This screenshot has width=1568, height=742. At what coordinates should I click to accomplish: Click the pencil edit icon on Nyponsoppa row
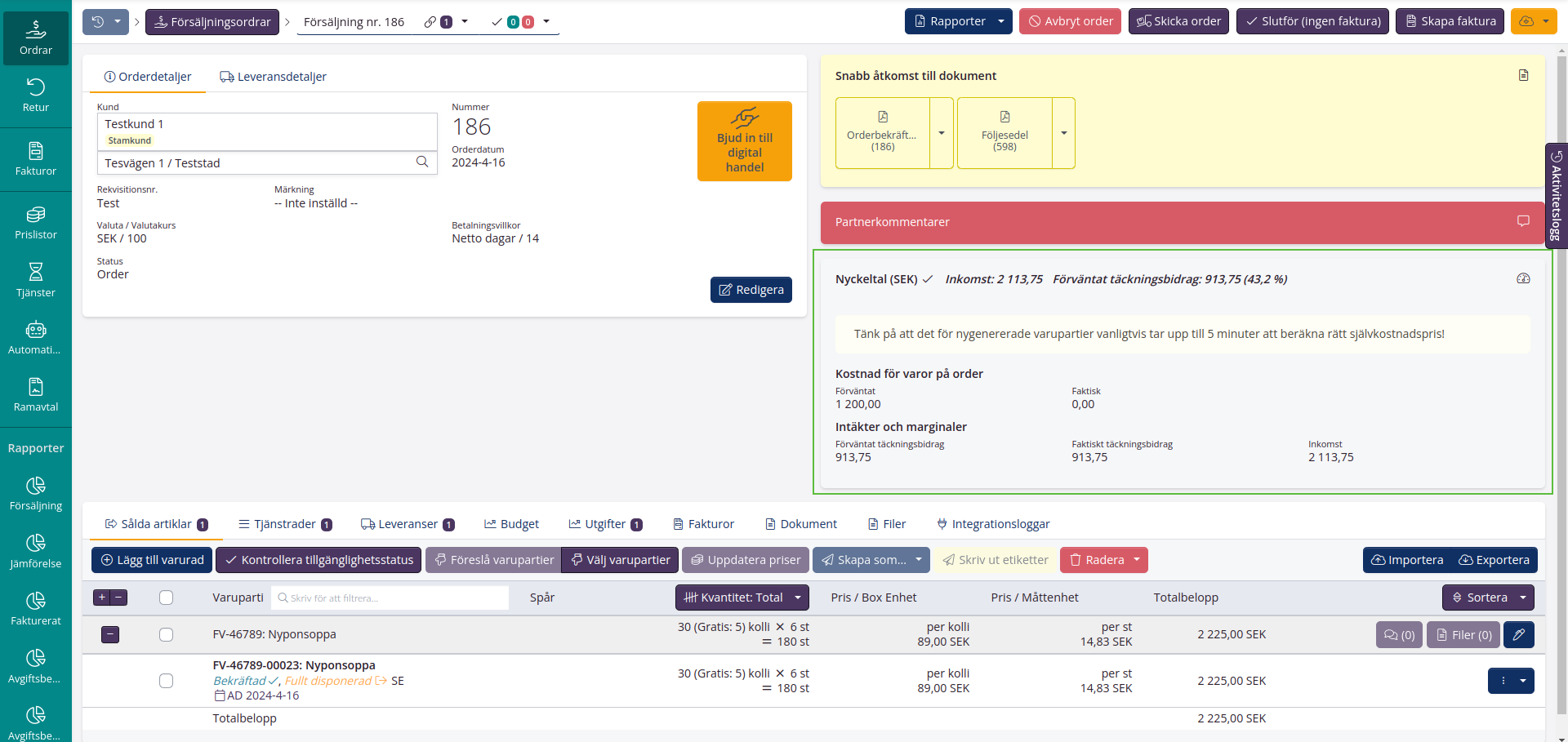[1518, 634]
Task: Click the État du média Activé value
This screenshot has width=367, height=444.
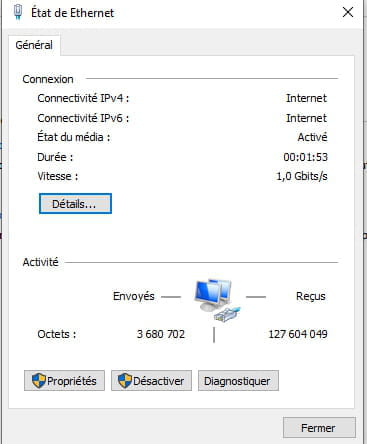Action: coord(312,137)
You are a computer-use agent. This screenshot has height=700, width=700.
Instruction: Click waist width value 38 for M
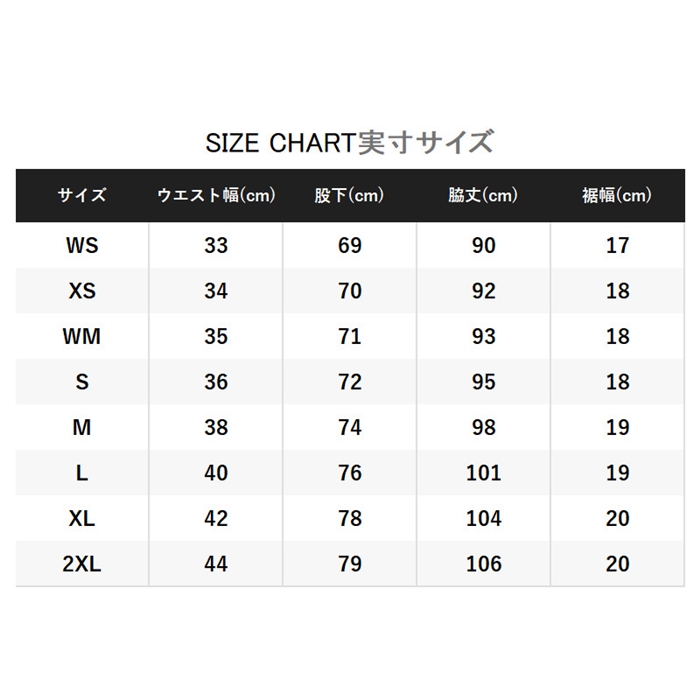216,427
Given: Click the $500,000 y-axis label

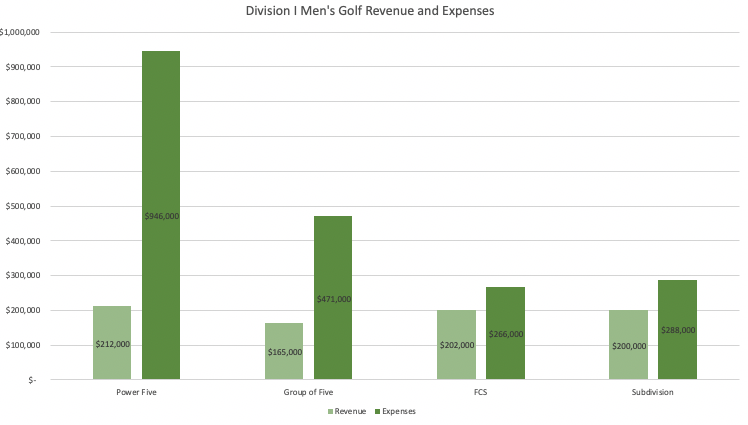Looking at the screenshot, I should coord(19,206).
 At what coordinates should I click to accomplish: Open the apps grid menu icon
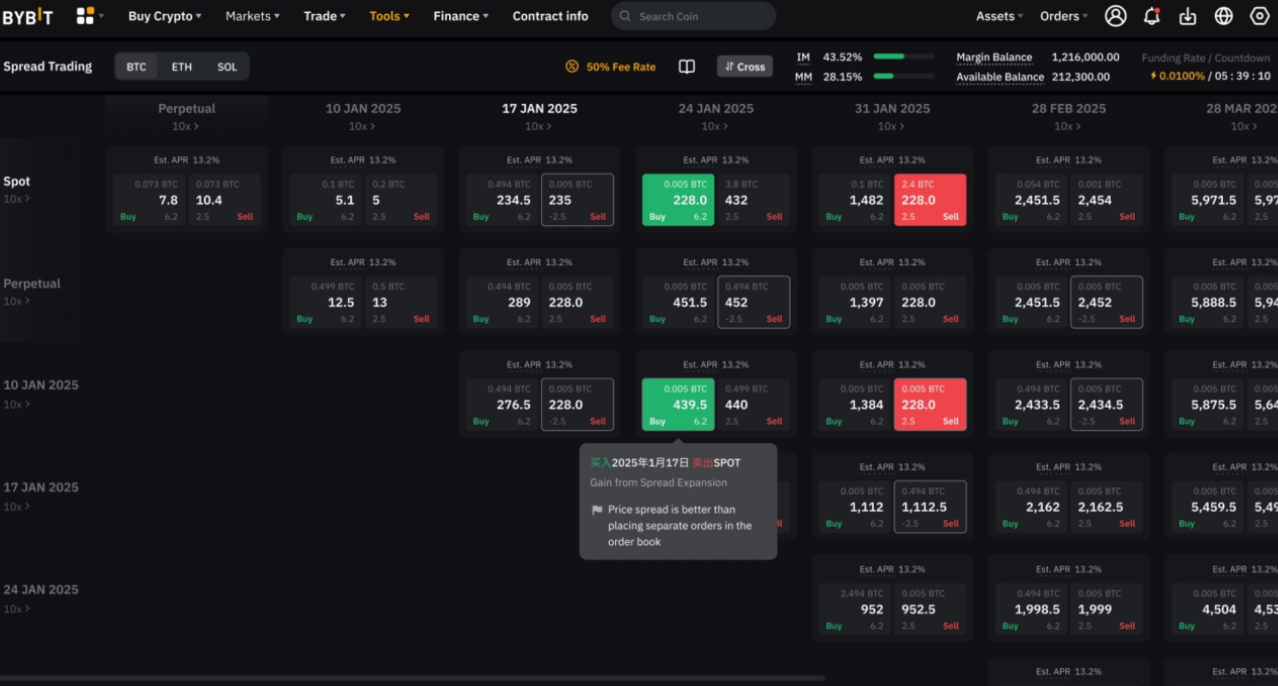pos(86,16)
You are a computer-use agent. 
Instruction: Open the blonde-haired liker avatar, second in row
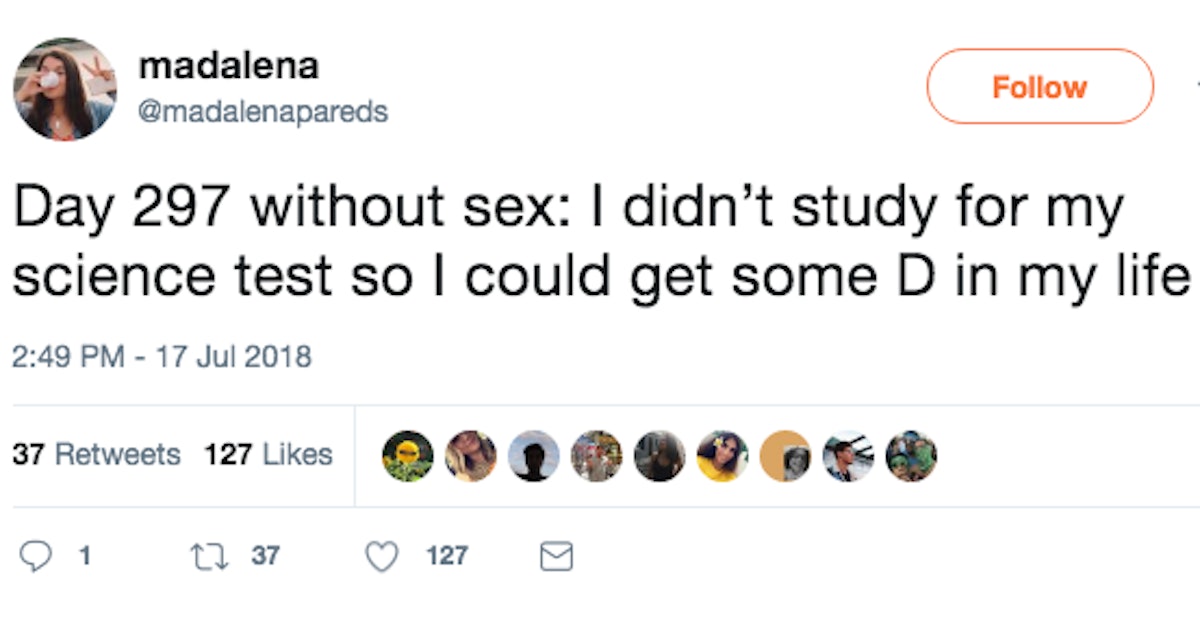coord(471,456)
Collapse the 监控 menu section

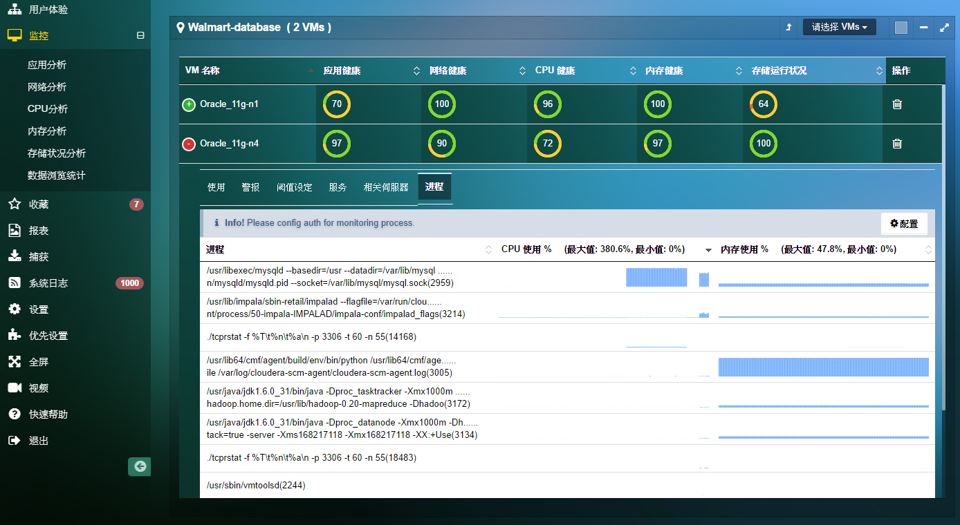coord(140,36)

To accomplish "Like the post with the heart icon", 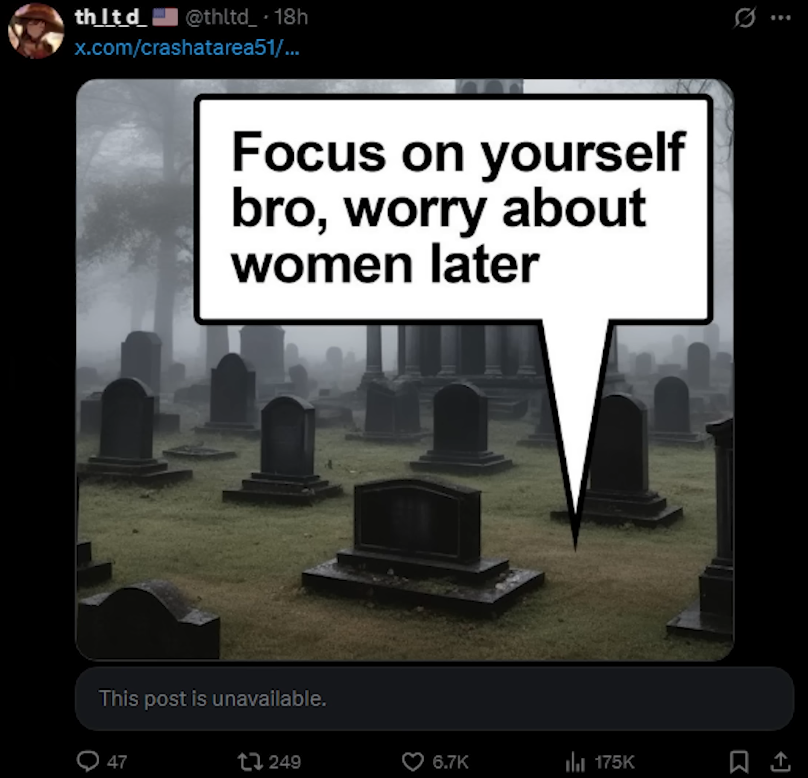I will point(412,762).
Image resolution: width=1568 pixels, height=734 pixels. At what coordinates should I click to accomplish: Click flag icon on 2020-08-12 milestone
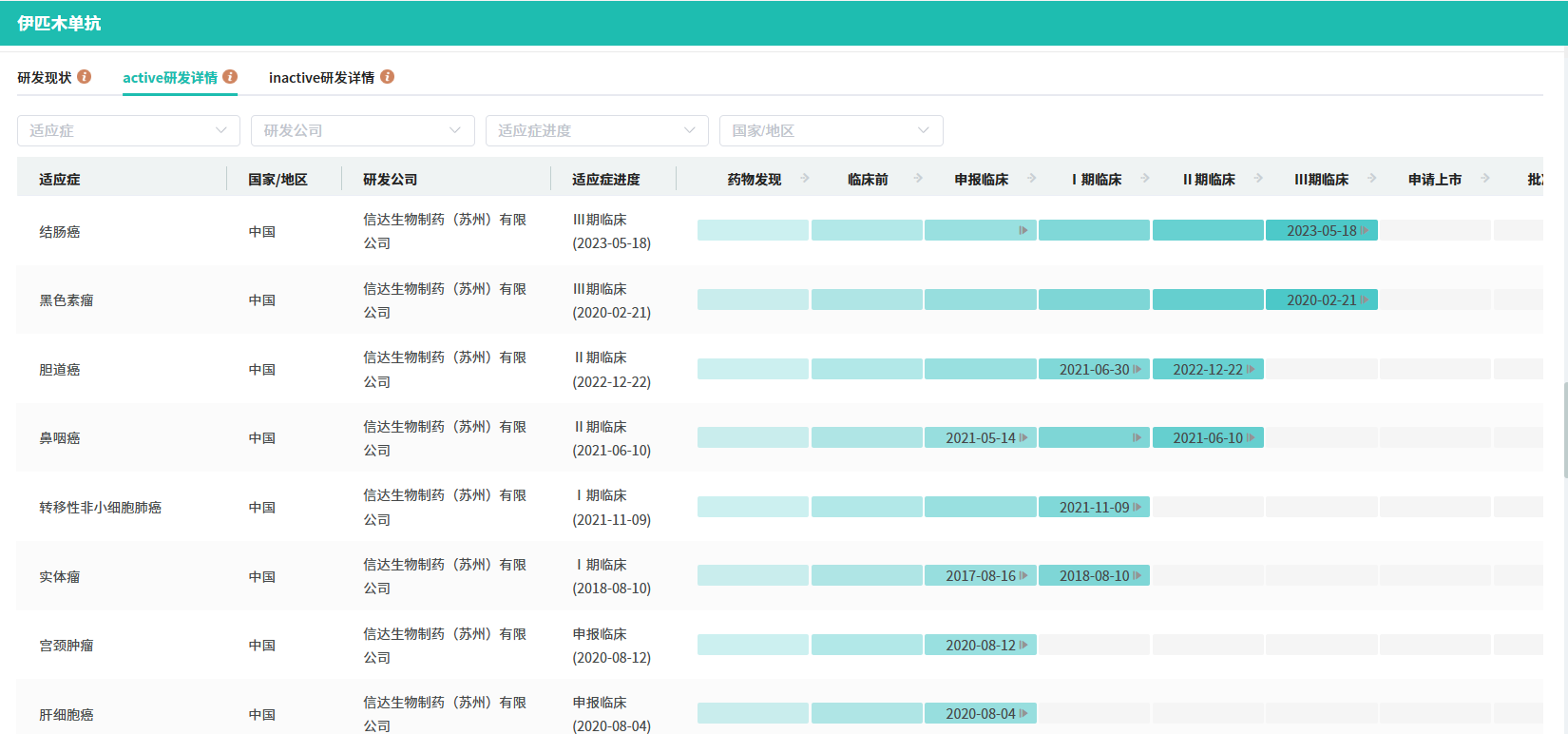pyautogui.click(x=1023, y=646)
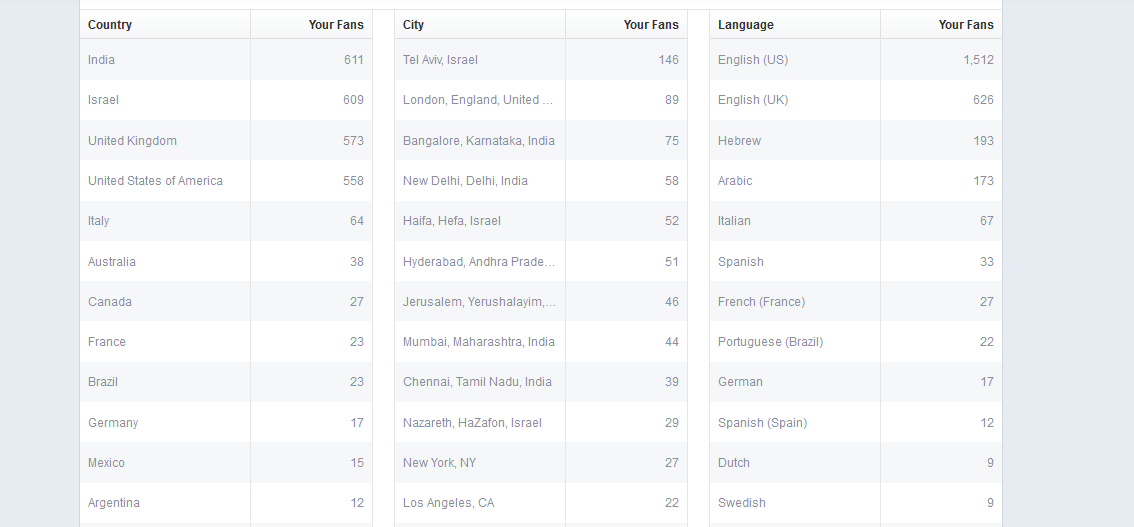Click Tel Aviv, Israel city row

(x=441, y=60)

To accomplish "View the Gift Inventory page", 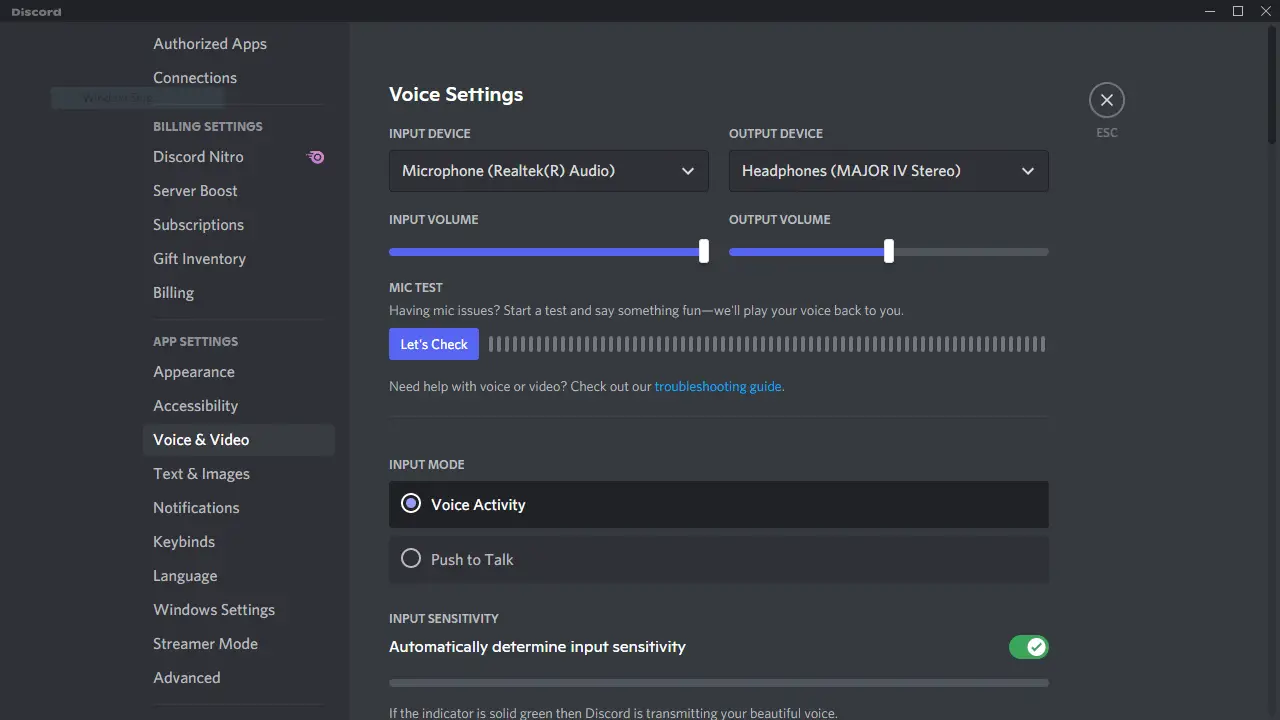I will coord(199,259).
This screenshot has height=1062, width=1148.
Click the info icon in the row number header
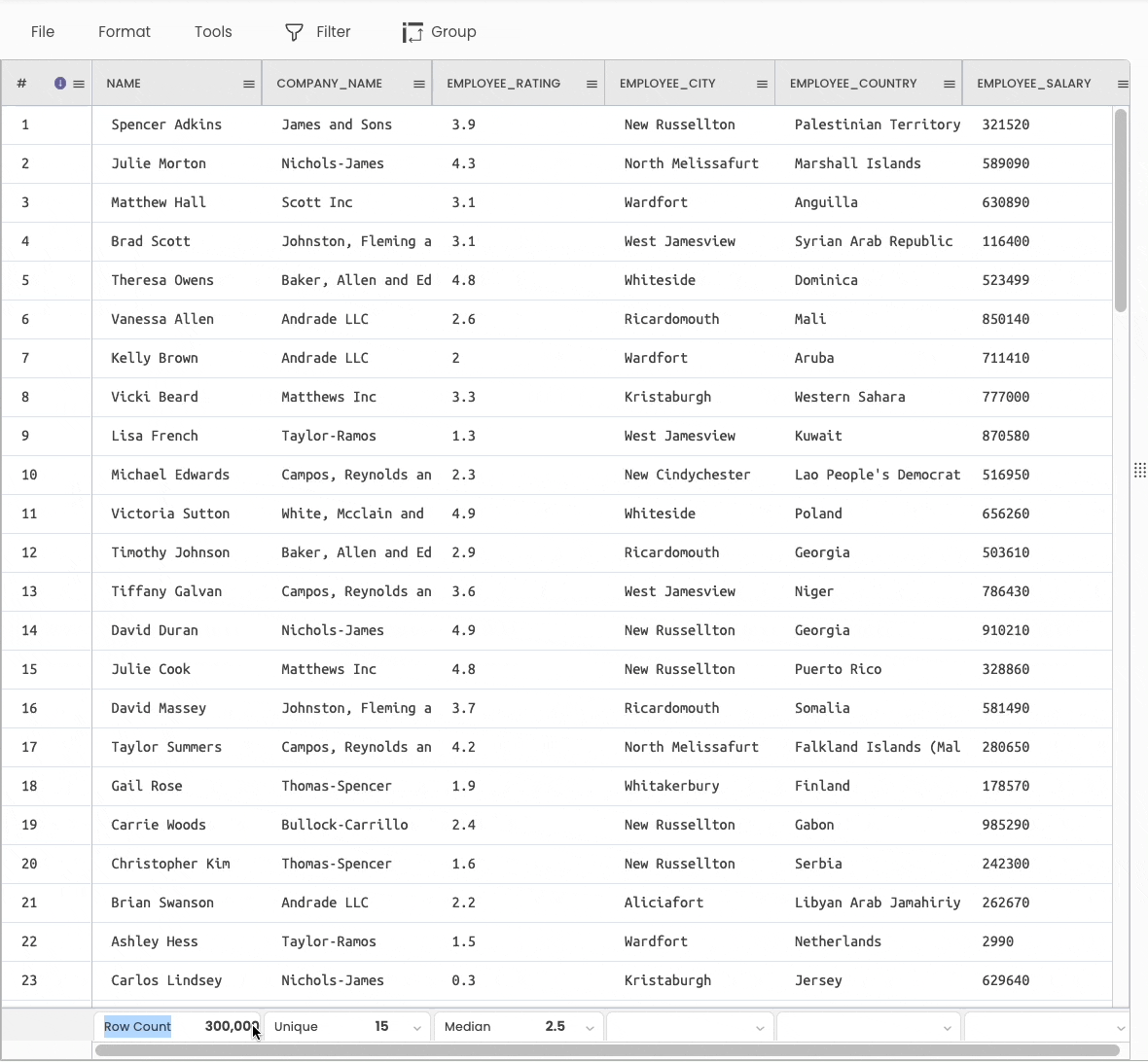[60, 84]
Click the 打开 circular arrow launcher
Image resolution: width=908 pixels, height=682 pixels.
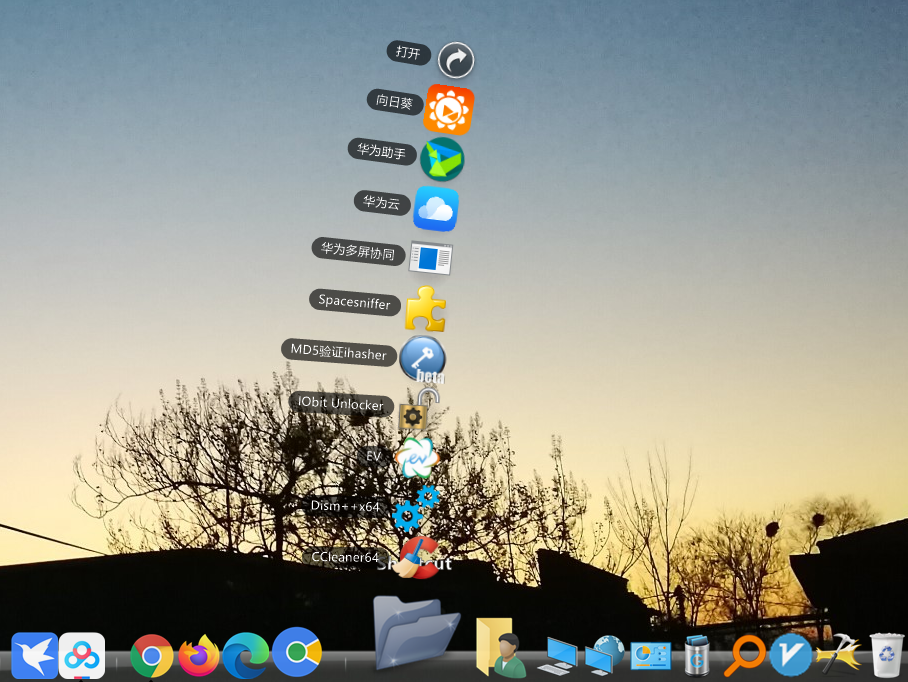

******

Return every line from the records above that holds the word "agent".

You are a computer-use agent. This screenshot has height=700, width=700.
You are a computer-use agent. 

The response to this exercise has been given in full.